A search space functions as a menu of options for the search algorithm to choose from. Rather than providing a single fixed value, limits and boundaries are established for the system to explore.

  • Fixed Value: A static value used for every trial.
  • Range: Any number between a defined X and Y is selected.
  • Log Range: A number is selected between X and Y, with a focus on smaller magnitudes (e.g., 0.0001) rather than larger ones.
  • Categorical: A single option is selected from a specific list: [Option A, Option B, Option C].

Configurable Parameters

The following section details how to configure the search for specific settings.

Learning Rate

  • Description: The speed at which the model learns.
  • Best Search Strategy: Logarithmic Range.
    • Reasoning: The difference between 0.0001 and 0.001 is significant (10x), whereas the difference between 0.1 and 0.101 is negligible.

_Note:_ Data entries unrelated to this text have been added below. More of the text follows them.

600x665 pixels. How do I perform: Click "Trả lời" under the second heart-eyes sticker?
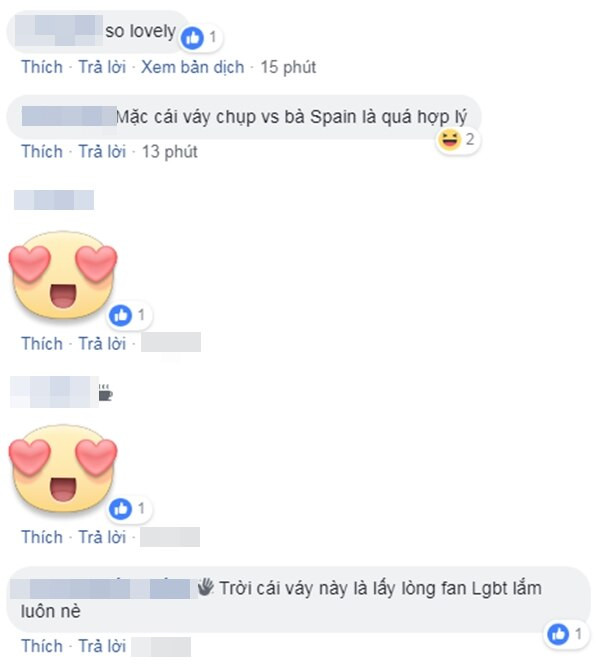pos(102,537)
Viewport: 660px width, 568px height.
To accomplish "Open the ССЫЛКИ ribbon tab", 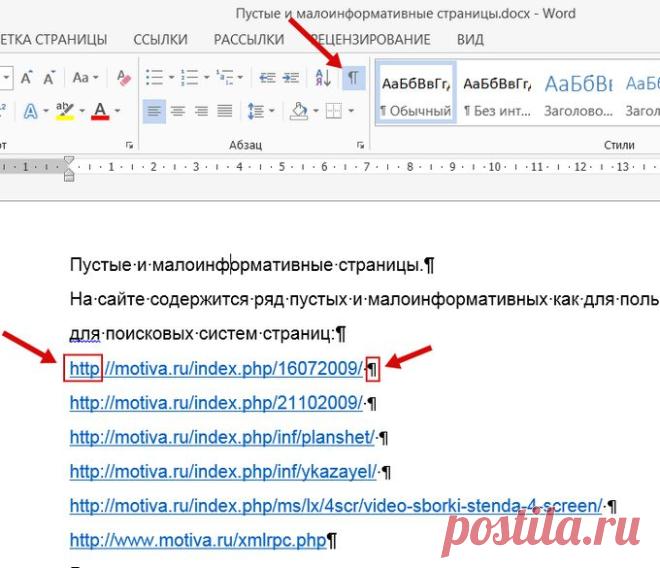I will tap(160, 40).
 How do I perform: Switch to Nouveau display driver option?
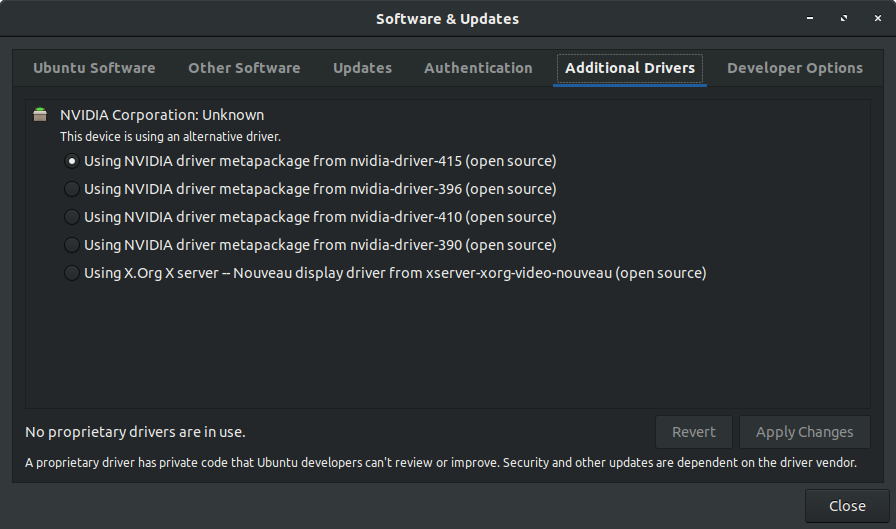pos(71,273)
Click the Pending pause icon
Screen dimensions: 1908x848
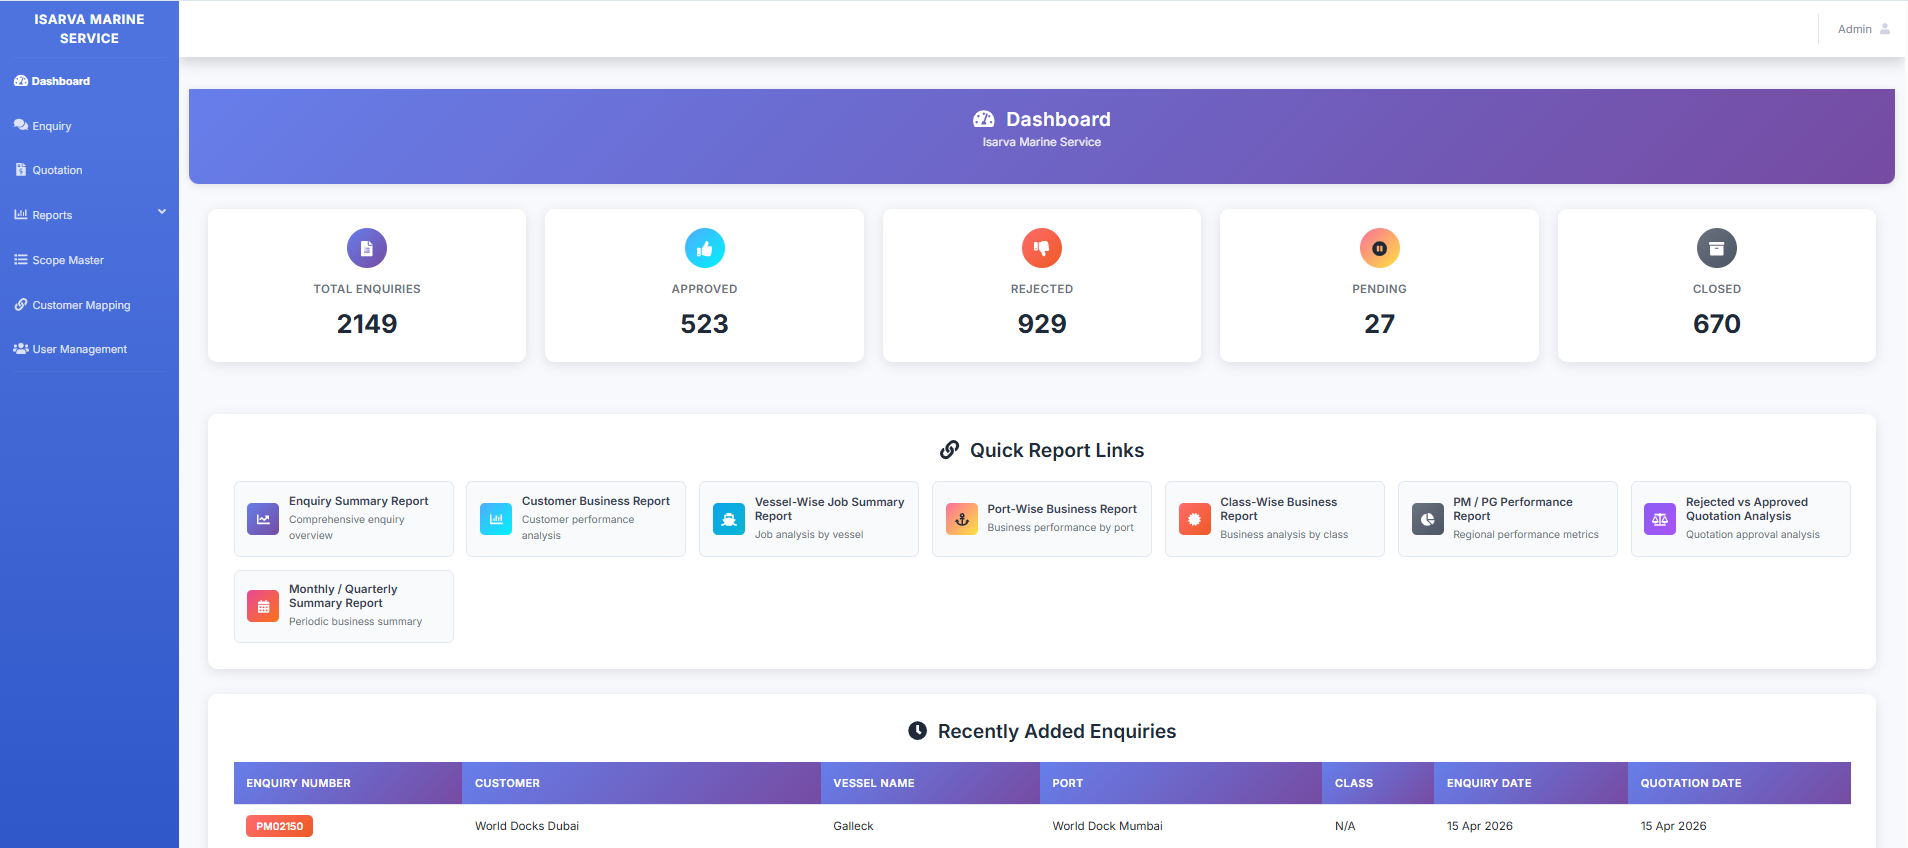[1379, 248]
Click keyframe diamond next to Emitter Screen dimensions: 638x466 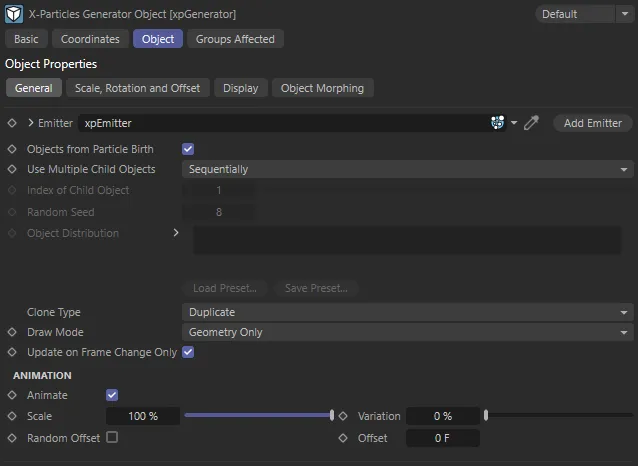coord(12,123)

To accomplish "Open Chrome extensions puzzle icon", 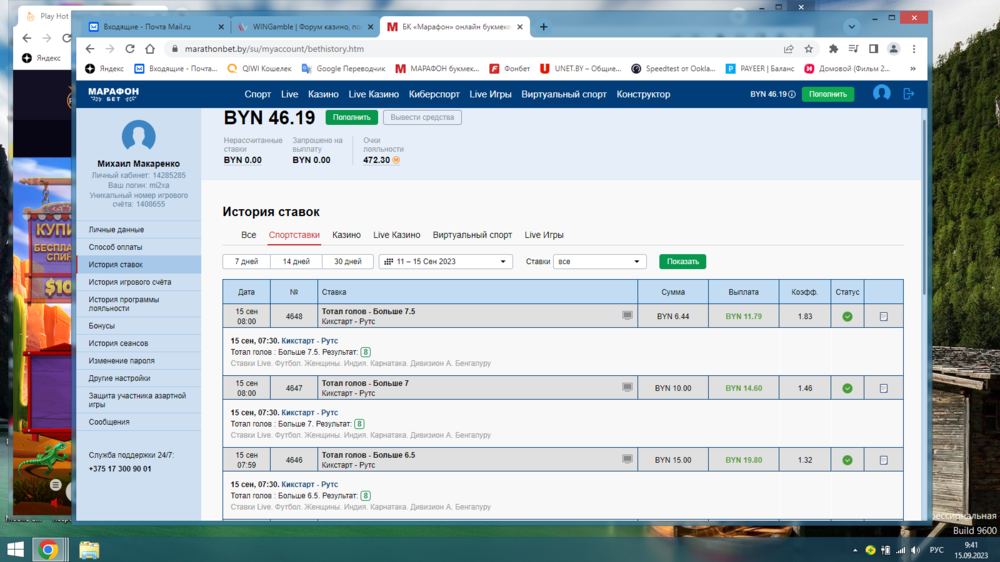I will tap(833, 48).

A "log" search treats 10x magnitudes equally.
  • Recommended Range: 1e-6 (very slow) to 2e-4 (standard).

Weight Decay

  • Description: A stabilizer used to prevent overfitting.
  • Best Search Strategy: Categorical or Log Range.
    • Reasoning: Typically, the desired value is either "None" (0.0), "Standard" (0.01), or "High" (0.1).
  • Recommended Options: [0.0, 0.01, 0.1]

Warmup Steps

  • Description: The "warm-up" period at the beginning of training.
  • Best Search Strategy: Integer Range with a step.
    • Reasoning: Testing every single step (e.g., 11 vs. 12) is unnecessary. Intervals such as 10, 20, or 30 are sufficient.
  • Recommended Range: 0 to 100 (Step size: 10).

LoRA Rank

  • Description: The "brain capacity" of the adapter.
  • Best Search Strategy: Categorical.
    • Reasoning: Computational efficiency is optimized for powers of 2 (8, 16, 32, 64). Testing arbitrary values like "Rank 13" is generally inefficient.
  • Recommended Options: [8, 16, 32, 64]

LoRA Alpha

  • Description: The "loudness" or strength of the adapter.
  • Best Search Strategy: Categorical (Dependent on Rank).
    • Note: A common rule is Alpha = 2 * Rank. However, if independent search is required, a list of standard values can be used.
  • Recommended Options: [16, 32, 64, 128]

LoRA Dropout

  • Description: The random disabling of neurons to improve reliability.
  • Best Search Strategy: Float Range (Linear).
    • Reasoning: This represents a simple percentage from 0% to 10%.
  • Recommended Range: 0.0 to 0.1 (Step: 0.05).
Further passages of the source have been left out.